そういった背景から地元の方たちが遠のいてしまっているんですね。話を聞くと、数十年前に千鳥観光汽船の船に乗ったきりという方も多い。あえて観光シーズンではない時に、地元の方が参加したいと思えるような企画を打ち出すことで、改めて沼津港を楽しんでもらえればと思っています」
遠方の方を対象とした企画では「長い視点で考えた時に何度も訪れたくなるようなイベントになっているか」を重視しているという。
「どの地域も同じだと思いますが、沼津は年々人口が減少傾向です。そういったエリアを盛り上げるためには、数年に1回でも良いので定期的に沼津に来てくださる方を増やさなくてはいけない。そうした「関係人口」を増やすために、毎年同時期に開催する定番イベントを作り、その認知を拡大するという取り組みに力を入れています」
実際に、沼津港〜大瀬~戸田を巡る特別便は今年で3回目の実施となったが、今年は案内を出していない段階での問い合わせが多くあったという。また、初詣の特別便は2024年は三が日限定で80名程度の乗船数だったのが、2025年は1月の土、日限定としたところ合計600名程度の利用があった。
また、地元・沼津が舞台となっているアニメ作品のフィナーレライブが、今年6月に埼玉県所沢市で開催。
その際、「ライブ後も余韻に浸れる場所を沼津で提供できないか」と考え、千鳥観光汽船が所有する駐車場をファンの皆さんに自由に車を停められる様に開放した。
「たくさんの方がアニメをきっかけに沼津にいらっしゃった。それがきっかけに繋がった関係性を今後も大切にしたいと思っています。反響もかなり多く、ご用意した寄せ書きフラッグにはたくさんのアニメへの想いと沼津への思いが書かれていて嬉しかったです。
ライブ会場は埼玉県所沢市でしたが、そこから沼津の駐車場には100台以上の車が集まり、私たちにとっても忘れられない2日間となりました。」
失敗も糧に。笑顔を生む挑戦を
もちろん、すべての企画が成功するわけではない。
そのひとつが「おやつに恵方巻き」というイベントだ。船の上で海を眺めながら恵方巻きを食べたら面白いだろうと思い、乗船時に恵方巻きを配ったが、実際に船の上で食べる方はごく少数だったという。
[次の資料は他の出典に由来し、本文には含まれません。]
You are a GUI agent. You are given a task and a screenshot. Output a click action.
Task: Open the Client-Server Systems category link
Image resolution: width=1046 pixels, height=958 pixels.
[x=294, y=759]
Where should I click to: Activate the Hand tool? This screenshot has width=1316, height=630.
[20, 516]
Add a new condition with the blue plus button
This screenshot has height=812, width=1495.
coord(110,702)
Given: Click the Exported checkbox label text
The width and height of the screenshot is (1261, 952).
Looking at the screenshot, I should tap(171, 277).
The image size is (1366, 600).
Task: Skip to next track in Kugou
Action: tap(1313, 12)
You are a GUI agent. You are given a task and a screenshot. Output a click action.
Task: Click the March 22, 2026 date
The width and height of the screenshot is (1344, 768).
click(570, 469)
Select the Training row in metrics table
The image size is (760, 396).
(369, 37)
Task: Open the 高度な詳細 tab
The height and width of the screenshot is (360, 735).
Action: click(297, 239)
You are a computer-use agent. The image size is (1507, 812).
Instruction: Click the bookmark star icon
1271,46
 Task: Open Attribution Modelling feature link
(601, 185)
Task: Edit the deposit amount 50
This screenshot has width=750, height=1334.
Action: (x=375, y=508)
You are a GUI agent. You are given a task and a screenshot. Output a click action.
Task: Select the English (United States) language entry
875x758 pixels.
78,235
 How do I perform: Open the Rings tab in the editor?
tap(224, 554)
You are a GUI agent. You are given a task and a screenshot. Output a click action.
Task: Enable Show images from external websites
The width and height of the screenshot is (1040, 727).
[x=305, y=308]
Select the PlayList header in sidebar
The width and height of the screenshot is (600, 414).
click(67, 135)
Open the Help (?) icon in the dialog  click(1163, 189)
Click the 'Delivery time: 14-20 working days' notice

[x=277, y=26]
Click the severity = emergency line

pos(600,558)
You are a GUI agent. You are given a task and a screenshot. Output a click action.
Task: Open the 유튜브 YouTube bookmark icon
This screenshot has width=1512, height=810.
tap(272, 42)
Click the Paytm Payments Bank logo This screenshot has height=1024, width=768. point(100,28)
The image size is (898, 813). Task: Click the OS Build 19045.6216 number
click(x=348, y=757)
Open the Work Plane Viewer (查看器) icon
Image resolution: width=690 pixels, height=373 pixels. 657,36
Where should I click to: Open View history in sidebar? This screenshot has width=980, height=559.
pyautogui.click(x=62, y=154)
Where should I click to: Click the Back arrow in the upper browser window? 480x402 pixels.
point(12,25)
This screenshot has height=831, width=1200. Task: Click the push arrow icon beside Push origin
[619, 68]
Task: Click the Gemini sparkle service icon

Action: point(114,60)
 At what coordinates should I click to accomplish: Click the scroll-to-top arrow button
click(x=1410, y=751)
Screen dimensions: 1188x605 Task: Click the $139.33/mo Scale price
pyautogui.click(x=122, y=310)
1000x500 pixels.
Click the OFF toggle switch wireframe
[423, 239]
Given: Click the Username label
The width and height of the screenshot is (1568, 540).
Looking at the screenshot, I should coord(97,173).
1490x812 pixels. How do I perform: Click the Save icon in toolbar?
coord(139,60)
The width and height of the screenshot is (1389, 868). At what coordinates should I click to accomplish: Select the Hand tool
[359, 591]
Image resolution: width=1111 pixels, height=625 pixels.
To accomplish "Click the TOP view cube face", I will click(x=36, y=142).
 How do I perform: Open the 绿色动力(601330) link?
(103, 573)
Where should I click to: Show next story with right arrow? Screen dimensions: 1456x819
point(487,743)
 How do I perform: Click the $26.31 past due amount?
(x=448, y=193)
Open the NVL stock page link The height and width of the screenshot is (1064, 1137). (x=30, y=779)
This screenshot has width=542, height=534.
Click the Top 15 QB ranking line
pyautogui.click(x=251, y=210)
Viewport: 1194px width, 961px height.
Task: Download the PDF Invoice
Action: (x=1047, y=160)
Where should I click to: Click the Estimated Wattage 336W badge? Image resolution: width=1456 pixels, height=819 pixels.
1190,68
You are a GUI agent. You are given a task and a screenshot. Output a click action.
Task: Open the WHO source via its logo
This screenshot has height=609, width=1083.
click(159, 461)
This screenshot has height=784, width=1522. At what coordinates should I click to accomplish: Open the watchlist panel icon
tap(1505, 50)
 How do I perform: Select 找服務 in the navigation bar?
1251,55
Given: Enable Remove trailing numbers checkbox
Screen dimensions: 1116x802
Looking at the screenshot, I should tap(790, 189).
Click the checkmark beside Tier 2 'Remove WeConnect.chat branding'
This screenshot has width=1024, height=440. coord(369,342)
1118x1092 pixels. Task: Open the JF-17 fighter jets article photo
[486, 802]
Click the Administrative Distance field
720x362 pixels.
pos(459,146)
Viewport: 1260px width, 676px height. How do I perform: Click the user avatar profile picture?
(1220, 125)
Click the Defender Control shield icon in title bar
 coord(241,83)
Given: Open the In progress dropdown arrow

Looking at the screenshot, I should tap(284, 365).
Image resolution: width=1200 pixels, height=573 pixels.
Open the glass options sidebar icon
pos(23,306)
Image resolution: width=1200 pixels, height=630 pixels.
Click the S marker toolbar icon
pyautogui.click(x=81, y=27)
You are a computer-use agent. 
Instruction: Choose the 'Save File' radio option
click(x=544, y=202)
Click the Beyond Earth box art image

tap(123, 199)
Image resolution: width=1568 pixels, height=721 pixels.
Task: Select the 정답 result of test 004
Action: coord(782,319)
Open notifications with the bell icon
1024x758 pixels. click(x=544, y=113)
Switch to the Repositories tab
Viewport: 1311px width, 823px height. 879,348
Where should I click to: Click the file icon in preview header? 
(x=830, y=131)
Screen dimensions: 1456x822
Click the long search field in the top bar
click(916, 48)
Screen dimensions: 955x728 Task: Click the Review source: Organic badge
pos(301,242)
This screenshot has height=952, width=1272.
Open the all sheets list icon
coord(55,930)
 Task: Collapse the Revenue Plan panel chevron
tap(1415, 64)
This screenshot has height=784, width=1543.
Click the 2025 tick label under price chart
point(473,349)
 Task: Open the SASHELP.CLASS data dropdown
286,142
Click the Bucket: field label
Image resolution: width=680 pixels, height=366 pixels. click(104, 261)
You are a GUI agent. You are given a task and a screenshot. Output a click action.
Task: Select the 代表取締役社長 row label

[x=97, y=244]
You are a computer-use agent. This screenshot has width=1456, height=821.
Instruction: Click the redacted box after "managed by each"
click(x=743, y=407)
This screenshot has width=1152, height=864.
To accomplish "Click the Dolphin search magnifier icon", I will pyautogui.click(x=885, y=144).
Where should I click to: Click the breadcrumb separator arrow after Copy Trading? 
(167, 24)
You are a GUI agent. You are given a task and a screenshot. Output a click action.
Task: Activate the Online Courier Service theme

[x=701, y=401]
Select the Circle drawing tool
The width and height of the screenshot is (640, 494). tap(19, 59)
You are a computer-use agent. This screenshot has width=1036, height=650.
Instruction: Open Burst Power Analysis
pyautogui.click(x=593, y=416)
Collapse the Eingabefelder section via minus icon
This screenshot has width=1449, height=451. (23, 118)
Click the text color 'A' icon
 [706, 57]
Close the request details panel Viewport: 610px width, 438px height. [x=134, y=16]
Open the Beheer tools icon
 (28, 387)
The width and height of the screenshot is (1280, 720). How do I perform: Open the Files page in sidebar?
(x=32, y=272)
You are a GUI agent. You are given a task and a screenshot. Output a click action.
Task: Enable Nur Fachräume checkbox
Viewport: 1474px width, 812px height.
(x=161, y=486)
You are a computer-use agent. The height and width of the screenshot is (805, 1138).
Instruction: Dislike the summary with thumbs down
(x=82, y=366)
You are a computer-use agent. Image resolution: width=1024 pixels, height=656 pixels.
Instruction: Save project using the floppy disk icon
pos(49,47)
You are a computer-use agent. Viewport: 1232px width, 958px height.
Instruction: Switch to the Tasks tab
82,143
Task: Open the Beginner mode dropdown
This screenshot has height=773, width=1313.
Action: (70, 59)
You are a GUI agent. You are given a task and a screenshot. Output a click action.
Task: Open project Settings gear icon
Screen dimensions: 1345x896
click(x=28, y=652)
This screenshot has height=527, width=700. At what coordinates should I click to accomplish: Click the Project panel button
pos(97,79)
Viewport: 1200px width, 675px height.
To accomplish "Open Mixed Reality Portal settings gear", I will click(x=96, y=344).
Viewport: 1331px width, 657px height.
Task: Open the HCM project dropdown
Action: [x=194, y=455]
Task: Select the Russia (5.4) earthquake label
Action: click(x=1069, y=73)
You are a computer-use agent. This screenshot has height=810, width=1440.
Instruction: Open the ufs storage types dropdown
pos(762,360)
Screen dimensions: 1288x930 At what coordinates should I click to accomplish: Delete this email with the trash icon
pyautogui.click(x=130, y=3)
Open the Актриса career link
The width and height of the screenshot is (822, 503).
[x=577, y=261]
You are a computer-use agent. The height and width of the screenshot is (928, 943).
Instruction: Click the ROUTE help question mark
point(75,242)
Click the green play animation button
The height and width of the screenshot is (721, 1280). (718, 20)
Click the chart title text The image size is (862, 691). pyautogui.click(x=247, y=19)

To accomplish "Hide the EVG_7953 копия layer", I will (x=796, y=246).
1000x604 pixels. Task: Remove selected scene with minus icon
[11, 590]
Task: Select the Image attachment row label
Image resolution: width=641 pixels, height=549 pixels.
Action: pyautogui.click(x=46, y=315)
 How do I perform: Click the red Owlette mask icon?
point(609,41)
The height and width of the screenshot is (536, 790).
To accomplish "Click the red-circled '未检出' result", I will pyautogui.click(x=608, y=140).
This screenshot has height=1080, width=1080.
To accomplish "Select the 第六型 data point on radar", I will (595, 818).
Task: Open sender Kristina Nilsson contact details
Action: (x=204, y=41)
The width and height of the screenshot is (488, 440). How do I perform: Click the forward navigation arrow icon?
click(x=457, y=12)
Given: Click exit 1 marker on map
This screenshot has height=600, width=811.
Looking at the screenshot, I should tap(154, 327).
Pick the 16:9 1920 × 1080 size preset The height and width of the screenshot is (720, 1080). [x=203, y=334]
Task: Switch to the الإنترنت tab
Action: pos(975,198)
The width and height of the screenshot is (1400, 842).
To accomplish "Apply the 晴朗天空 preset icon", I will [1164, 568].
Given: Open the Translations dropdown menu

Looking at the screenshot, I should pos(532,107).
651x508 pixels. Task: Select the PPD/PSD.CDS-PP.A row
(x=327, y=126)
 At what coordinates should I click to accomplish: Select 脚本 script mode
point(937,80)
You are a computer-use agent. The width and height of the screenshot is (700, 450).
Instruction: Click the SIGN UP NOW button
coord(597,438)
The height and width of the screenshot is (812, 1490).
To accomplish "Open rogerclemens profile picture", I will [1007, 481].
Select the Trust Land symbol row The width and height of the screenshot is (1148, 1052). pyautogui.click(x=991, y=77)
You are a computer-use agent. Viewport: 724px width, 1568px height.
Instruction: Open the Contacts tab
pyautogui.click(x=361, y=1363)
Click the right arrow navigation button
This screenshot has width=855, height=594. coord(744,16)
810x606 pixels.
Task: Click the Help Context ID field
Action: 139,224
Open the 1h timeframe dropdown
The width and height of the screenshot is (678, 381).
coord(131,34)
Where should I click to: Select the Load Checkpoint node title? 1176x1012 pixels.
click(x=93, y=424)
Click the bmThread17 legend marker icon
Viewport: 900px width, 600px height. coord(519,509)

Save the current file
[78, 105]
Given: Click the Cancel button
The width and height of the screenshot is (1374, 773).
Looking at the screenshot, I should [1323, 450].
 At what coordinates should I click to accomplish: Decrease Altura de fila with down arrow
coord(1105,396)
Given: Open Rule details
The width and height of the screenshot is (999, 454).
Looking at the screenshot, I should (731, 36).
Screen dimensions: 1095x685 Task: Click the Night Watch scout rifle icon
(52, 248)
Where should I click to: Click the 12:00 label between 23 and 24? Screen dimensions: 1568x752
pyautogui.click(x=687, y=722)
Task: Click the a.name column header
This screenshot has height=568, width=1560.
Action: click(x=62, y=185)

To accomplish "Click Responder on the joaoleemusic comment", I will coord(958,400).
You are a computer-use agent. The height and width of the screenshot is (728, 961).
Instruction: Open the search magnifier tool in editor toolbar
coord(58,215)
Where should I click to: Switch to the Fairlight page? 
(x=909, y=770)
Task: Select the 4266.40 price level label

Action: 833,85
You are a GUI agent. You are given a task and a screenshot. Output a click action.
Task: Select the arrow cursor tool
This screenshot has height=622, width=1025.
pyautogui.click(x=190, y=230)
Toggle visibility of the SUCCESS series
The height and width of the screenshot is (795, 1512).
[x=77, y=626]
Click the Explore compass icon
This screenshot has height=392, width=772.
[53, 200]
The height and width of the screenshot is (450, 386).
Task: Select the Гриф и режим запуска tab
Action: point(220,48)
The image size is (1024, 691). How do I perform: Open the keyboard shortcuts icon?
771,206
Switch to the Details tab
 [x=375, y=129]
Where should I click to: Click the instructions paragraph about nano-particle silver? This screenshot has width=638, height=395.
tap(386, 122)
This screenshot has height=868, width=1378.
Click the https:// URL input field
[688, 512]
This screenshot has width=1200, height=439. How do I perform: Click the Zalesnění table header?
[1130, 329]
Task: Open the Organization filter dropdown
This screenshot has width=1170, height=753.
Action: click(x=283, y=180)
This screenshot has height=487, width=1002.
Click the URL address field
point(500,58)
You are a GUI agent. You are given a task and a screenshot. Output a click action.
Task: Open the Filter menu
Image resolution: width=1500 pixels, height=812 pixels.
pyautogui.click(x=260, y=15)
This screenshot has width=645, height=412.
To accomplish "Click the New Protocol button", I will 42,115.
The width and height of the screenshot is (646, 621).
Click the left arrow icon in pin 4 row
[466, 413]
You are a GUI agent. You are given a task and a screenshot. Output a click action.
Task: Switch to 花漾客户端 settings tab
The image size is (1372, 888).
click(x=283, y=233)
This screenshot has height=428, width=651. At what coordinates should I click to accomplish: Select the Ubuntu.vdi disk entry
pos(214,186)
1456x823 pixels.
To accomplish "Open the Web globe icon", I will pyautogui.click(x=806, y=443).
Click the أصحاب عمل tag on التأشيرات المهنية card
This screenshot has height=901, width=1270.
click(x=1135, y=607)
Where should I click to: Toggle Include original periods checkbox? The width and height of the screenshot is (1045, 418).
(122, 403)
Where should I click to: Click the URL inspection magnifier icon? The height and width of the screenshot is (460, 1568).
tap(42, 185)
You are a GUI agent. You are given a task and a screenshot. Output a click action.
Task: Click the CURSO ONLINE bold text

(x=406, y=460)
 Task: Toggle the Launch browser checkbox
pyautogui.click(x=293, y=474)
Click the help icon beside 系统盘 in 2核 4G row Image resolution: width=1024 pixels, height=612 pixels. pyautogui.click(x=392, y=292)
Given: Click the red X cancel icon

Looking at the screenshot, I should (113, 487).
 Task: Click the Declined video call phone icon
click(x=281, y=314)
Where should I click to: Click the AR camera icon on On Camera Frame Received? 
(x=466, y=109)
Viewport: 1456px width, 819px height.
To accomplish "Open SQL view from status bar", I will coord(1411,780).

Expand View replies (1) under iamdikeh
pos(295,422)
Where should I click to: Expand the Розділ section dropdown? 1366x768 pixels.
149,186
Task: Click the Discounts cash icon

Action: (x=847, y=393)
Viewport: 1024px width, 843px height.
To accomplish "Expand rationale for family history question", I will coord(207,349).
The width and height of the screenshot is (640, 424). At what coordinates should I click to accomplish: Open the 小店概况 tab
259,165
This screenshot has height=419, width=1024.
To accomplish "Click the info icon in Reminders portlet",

「うまく伝わらなかったのは悔しかったですね。他にも失敗したなと思う企画は色々あるんですが、「まずは自分たちが楽しめて、誰かに話したくなるような体験かどうかを大切にしています。その先に“また来たい”という気持ちが生まれると信じています」
今がやっとスタート地点。沼津港周辺のお店も巻き込んで地域活性化を目指す
コロナが落ち着き日常生活が徐々に戻ったこともあり、昨年の沼津港の来訪者はコロナ以前と同程度にまで回復した。
小林は「今はスタートラインに立ったばかり。これからは自分たちの事業だけでなく、沼津港全体の課題解決にも貢献していきたい」と話す。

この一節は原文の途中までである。